The President of GEMA, Gérard Andreck, recently announced GEMA’s financial results for 2011 in which he highlighted that the GEMA mutuals have outperformed the overall French market last year in both property/casualty and life and savings.
GEMA members saw a 5% increase in their property/casualty premiums whereas the market saw an increase of just 4%. This is based on preliminary figures published by GEMA in January of this year. Gérard explained that these figures are a result of a rise in rates for property/casualty cover but also through members increasing their market share by almost 350,000 new customers. Given the difficulty of the current economic climate and growing competition from the bancassurance sector Gérard says these figures are a great success for the GEMA members.
GEMA members saw a drop in their life and savings businesses but again their performance was better than the market overall. GEMA saw a drop of 11.7% however the market overall dropped by 14%. Also, GEMA mutuals gained around 100,000 new customers for life insurance last year which brought the total number of life customers to 4.3 million. The mutuals’ share of the health market is growing steadily at the same time though this is still a relatively new market for GEMA members.

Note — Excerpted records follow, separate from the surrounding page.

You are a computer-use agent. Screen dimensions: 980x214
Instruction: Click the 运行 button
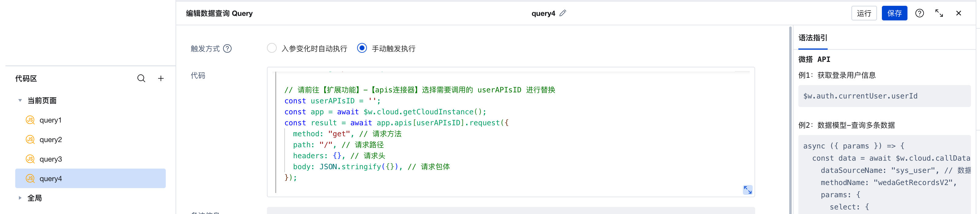[864, 13]

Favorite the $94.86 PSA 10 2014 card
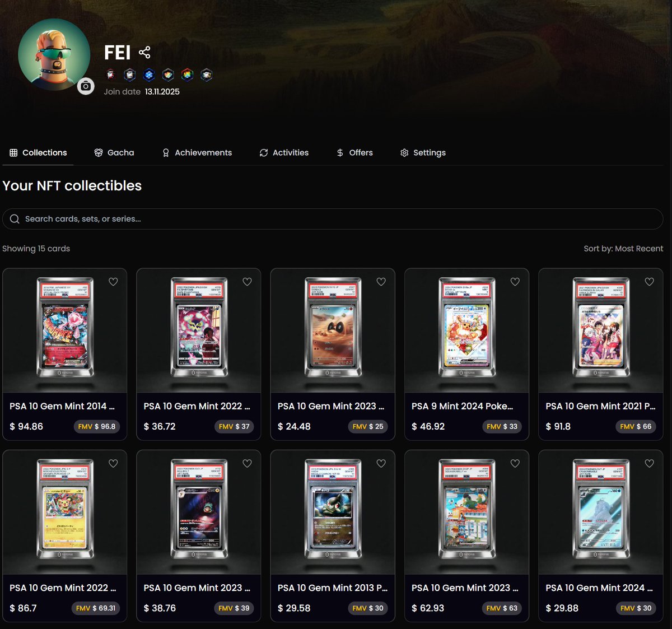(113, 282)
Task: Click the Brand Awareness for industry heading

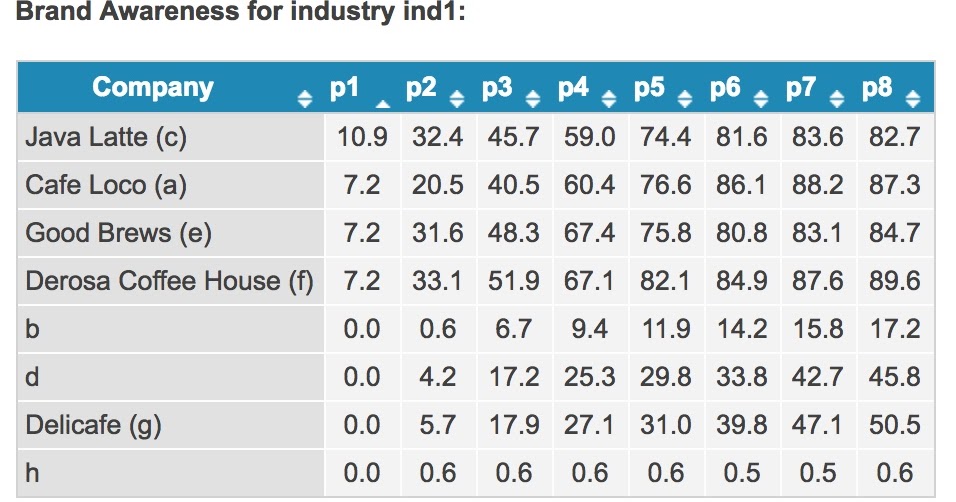Action: (240, 12)
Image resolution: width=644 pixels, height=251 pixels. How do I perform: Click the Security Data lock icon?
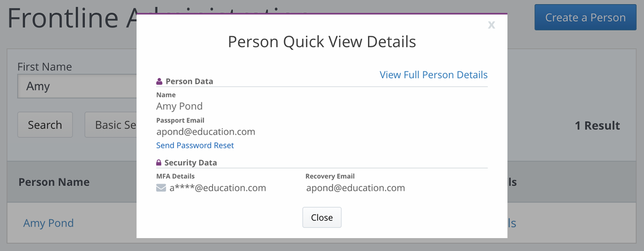[x=159, y=163]
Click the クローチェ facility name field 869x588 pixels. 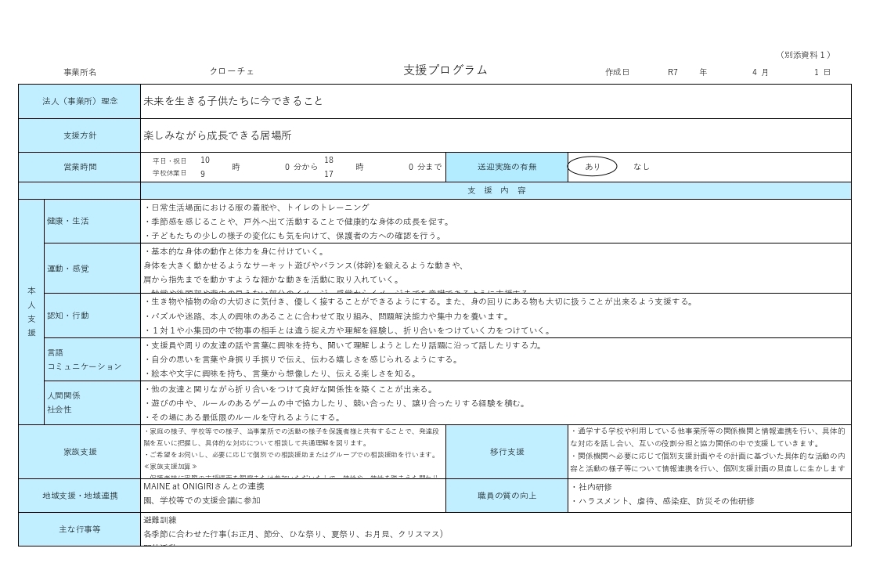pos(232,71)
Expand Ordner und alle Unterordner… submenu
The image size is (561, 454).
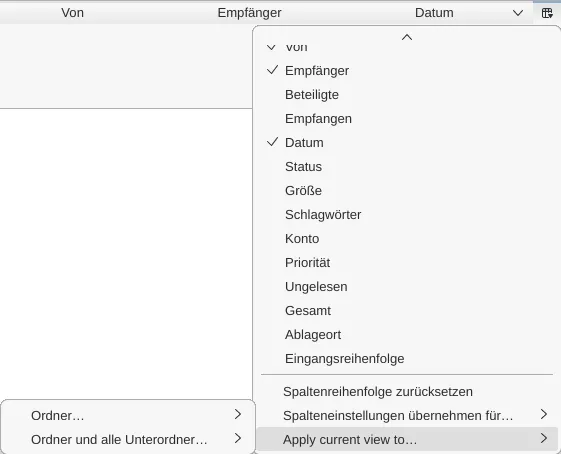(128, 439)
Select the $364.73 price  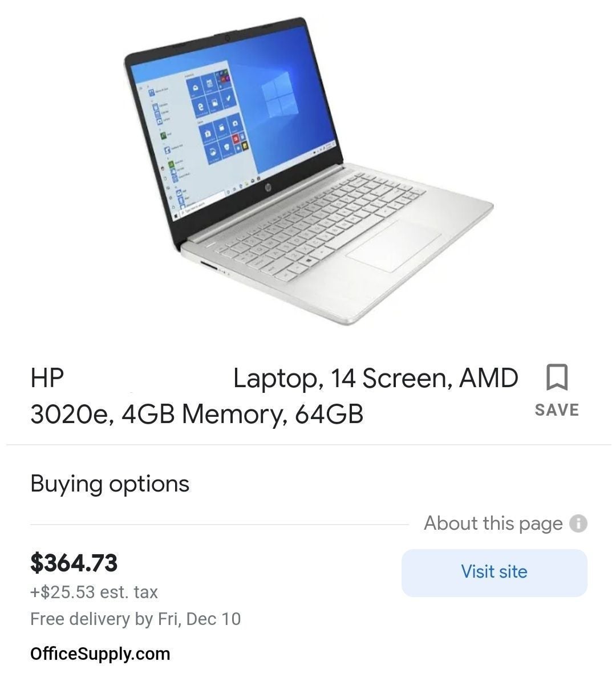click(x=74, y=563)
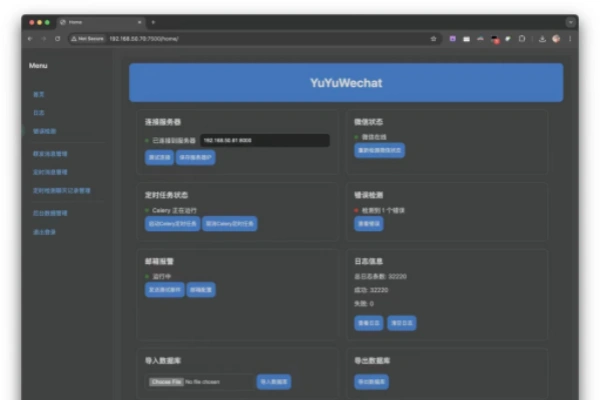The height and width of the screenshot is (400, 600).
Task: Click the browser back arrow
Action: coord(30,38)
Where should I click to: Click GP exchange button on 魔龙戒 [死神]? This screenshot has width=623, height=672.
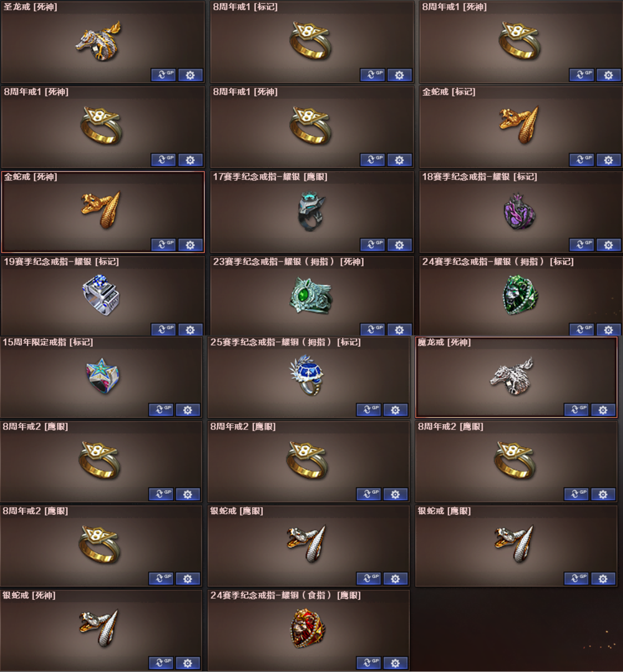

Gérard also took the opportunity to talk about some of the key issues affecting GEMA members and in particular mentioned his disappointment at the French Government’s decision to postpone the reform of long term care finance system. France’s President, Sarkozy, has confirmed that the long term health care reform will not be carried out due to lack of funds. This is disappointing news for GEMA and other French mutuals who have been working on this issue for a number of years. The decision hinders product development for the mutual insurers who are in favour of a public-private partnership for long term health care which would mean the state would provide additional coverage to complement people’s existing insurance policies. “We don’t know which way to develop our products” says Gérard on the postponement of reform of France’s long term health care financing. He says that it is “damaging for everyone, not just insurers”.